I processi, ripeto, non durano tanto perché sono lunghi, ma perché sono troppi.
Il tema delle risorse è stato ricorrente nei discorsi di inaugurazione dell’anno giudiziario.
I magistrati, oltre ad essere pochi, sono maldistribuiti sul territorio. E’ fondamentale procedere ad una approfondita riforma della geografia giudiziaria. E poi manca personale amministrativo.
La Repubblica ha scritto che l'apertura dell'anno giudiziario è stata all’insegna del “fantasma di Palamara”, riferendosi allo scandalo che ha toccato il Csm. Concorda?
Non del tutto. Credo che, anche grazie alla guida sicura del presidente Mattarella, il corpo sano della magistratura abbia saputo reagire e trovare la capacità di guardare avanti.
La magistratura va verso un bipolarismo?
Mi sembra una semplificazione su cui sta puntando una parte della magistratura associata.

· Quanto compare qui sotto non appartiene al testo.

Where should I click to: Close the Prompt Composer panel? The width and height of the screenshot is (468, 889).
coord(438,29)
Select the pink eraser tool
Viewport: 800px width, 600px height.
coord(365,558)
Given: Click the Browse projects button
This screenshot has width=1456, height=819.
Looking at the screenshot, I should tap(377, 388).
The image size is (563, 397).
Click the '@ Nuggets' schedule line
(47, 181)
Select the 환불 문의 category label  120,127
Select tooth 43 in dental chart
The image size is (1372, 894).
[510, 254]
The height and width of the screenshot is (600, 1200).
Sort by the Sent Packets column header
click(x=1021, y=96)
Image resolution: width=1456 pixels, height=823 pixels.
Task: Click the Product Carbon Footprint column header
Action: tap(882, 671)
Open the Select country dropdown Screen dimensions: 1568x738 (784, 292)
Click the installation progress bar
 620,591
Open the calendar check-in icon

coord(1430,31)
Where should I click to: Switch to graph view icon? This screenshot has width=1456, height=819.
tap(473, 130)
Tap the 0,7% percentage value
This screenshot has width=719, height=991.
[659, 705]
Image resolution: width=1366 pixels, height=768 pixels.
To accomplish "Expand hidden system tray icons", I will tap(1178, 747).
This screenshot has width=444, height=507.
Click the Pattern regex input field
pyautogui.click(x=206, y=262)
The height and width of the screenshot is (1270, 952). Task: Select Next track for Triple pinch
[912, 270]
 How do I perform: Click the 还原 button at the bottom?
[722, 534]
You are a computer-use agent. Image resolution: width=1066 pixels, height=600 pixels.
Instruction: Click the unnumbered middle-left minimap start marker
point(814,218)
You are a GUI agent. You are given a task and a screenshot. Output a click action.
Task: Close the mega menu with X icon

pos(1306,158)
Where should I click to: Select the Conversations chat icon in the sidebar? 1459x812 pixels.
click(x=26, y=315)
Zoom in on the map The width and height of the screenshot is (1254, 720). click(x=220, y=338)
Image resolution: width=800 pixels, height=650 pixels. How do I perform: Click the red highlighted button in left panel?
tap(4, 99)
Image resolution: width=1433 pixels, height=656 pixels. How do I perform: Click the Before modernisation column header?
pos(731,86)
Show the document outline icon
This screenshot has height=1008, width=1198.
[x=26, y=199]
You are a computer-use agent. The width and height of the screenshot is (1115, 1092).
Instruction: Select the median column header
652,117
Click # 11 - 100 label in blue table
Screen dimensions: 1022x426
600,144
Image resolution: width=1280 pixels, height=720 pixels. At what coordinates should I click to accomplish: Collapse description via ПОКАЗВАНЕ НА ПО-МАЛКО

Ma di certo non quella progressista, perché per noi le correnti dell’Anm rappresentano diverse sensibilità. Non credo sia possibile fare confronti con quanto accade nella politica nazionale.
Il Pd è sempre il partito di “riferimento” di una parte della magistratura progressista, quella maggiormente attenta ai diritti ed alle garanzie?
Guardi, il Pd sui temi dei diritti e delle garanzie in questi anni è stato molto debole.
Ad esempio?
Penso alla mancata approvazione dello Ius soli. Ma anche alla riforma dell’ordinamento penitenziario. E’ stato un vero peccato non averla approvata. Le pene alternative al carcere sono importantissime. Secondo tutte le statistiche, infatti, chi ha svolto un percorso del genere ha un tasso di recidiva bassissimo rispetto a chi espiato la pena interamente in una cella.
Da dove ripartire?
Dalla messa alla prova e dalla giustizia ripartiva. Il governo gialloverde ha cavacato l’insicurezza percepita puntando su una visione esclusivamente carcerocentrica.
Cosa aggiungere?
Il sistema giudiziario richiede interventi sinergici, attenti, condivisi e meditati, non operazioni di propaganda e leggi manifesto.